Related Work & Insights¶
- vs ConfTuner: ConfTuner directly aligns token probability distributions to the Brier score, which is "numerical fitting"; ADVICE uses contrastive triplets to directly constrain "sensitivity to answers," which is "mechanism alignment." The 19/24 advantage on OOD + complementarity with ConfTuner shows they target different dimensions of overconfidence.
- vs Self-Consistency: Self-Consistency uses the weighted average of 5 samples to approximate true confidence, increasing token costs by 5x with limited ECE improvement; ADVICE requires only a single inference.

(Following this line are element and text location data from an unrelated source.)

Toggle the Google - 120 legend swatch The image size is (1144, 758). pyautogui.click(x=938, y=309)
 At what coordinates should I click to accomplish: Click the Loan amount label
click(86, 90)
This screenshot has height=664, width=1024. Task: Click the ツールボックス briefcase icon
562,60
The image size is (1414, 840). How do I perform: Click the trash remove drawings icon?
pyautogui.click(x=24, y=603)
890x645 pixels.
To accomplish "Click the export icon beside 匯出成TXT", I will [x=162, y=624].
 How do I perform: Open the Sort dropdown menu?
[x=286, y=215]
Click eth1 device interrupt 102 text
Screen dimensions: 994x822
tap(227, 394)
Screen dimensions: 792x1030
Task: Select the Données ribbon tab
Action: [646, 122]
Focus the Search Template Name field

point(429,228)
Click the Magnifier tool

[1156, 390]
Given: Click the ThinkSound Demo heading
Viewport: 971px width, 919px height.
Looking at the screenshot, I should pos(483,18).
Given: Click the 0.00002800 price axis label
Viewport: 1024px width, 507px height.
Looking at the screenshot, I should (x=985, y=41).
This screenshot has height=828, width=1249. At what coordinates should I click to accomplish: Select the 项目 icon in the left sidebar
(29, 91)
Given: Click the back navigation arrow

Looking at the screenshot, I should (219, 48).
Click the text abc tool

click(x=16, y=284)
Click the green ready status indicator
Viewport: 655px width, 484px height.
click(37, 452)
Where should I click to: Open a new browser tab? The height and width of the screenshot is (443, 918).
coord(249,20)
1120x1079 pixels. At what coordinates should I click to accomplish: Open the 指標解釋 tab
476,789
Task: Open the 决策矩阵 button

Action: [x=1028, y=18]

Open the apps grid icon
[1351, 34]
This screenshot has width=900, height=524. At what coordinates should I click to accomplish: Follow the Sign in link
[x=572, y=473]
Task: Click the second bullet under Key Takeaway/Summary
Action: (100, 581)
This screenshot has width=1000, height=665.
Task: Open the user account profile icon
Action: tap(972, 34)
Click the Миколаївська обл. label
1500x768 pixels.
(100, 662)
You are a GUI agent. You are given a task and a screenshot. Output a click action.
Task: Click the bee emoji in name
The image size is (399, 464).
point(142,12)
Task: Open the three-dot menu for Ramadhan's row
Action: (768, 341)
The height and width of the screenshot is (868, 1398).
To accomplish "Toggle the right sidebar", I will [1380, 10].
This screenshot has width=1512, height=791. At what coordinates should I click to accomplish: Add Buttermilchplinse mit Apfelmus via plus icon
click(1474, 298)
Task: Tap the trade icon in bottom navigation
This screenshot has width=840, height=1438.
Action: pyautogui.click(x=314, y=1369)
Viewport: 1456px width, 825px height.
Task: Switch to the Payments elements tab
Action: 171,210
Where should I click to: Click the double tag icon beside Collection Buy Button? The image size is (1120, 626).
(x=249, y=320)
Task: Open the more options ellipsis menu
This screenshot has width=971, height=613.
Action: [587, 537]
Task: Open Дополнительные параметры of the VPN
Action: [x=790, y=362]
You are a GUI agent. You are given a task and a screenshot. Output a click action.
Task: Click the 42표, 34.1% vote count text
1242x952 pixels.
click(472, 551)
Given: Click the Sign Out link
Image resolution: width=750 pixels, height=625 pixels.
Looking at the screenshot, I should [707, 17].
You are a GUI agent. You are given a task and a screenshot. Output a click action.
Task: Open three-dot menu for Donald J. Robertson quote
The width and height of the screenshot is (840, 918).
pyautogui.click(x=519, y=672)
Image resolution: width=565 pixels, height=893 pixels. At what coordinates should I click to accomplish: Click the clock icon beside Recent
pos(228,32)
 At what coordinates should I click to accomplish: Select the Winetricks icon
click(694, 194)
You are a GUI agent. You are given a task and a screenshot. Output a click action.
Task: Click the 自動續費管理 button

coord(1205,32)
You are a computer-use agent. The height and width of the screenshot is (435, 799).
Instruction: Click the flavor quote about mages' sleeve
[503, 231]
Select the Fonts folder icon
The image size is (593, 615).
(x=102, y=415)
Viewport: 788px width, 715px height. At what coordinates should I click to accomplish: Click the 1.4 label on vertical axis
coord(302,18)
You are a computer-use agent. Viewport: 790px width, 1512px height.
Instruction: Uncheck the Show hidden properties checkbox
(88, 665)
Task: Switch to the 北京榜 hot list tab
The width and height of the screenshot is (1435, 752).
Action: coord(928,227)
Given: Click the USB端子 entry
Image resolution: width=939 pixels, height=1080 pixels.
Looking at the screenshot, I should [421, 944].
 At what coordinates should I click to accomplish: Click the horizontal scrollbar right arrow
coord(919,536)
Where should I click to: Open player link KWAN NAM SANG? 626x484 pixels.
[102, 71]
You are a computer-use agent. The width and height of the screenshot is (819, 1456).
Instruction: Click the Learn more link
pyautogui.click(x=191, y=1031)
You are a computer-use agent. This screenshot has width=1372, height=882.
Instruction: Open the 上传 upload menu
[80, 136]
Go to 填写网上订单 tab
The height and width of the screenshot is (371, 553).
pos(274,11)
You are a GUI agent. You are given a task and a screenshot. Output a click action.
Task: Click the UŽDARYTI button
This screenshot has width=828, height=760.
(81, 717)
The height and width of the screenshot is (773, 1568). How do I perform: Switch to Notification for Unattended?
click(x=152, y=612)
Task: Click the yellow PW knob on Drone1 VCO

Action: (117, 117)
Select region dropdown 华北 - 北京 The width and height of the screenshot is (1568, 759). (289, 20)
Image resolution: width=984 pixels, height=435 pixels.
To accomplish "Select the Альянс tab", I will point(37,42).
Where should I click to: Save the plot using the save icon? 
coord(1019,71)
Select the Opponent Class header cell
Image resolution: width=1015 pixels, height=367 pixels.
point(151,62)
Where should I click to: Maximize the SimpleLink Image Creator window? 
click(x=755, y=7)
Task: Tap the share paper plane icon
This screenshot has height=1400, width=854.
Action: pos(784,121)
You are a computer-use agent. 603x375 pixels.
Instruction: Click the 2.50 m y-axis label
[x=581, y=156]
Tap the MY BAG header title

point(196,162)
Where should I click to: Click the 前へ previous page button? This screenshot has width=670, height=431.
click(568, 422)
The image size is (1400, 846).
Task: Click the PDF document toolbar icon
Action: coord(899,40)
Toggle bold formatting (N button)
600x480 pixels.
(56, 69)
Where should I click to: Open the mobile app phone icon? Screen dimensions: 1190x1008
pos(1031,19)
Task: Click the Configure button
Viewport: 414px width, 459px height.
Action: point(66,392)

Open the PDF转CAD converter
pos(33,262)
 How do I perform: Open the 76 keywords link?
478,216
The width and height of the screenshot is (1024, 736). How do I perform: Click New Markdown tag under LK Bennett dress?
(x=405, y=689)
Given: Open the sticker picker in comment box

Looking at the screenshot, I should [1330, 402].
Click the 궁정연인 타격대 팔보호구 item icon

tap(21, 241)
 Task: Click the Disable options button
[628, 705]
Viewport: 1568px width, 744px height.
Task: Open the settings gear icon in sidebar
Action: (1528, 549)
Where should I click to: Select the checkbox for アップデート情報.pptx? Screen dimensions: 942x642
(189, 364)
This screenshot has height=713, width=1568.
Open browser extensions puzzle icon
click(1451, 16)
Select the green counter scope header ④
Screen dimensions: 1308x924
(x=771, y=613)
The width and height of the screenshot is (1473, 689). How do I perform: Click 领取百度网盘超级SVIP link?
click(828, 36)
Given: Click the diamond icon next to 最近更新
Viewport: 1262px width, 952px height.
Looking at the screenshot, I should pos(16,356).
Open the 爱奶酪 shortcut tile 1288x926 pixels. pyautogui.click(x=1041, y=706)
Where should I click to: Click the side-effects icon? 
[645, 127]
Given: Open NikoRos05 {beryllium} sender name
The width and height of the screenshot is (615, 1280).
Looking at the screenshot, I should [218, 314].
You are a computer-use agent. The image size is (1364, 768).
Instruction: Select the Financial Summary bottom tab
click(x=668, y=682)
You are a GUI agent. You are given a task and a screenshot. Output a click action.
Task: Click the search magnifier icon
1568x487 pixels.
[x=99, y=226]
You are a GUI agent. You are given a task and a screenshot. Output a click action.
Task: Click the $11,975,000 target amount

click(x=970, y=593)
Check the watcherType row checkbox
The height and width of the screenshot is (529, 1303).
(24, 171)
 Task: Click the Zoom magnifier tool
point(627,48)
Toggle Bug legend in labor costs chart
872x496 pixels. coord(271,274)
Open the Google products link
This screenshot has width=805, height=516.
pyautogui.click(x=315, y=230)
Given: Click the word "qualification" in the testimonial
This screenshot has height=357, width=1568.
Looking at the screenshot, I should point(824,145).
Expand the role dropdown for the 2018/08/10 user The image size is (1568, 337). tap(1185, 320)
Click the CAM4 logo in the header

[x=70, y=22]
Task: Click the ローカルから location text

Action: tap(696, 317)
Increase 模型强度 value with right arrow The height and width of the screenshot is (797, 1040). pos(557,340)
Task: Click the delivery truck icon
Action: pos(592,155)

- vs Prompting/RLHF Calibration: Those methods do not explain "why overconfidence occurs"; by attributing the root cause to answer independence, future RLHF reward designs can incorporate preferences like "changing the answer must change the confidence."
Rating¶
- Novelty: ⭐⭐⭐⭐ The "answer independence" root cause diagnosis and corresponding contrastive loss are genuinely new mechanisms, though conceptually related to process supervision/contrastive learning.
- Experimental Thoroughness: ⭐⭐⭐⭐ 3 models × 3 datasets × 5 formats + 5 ablation items + answer mask counterfactual + IG tracking; rare density.
- Writing Quality: ⭐⭐⭐⭐ The three-stage logic of Diagnosis-Method-Validation is clear, with formulas and takeaway paragraphs well-highlighted.
- Value: ⭐⭐⭐⭐ Directly helpful for trusting black-box LLM deployments (medical/legal) and is plug-and-play as it is orthogonal to methods like ConfTuner.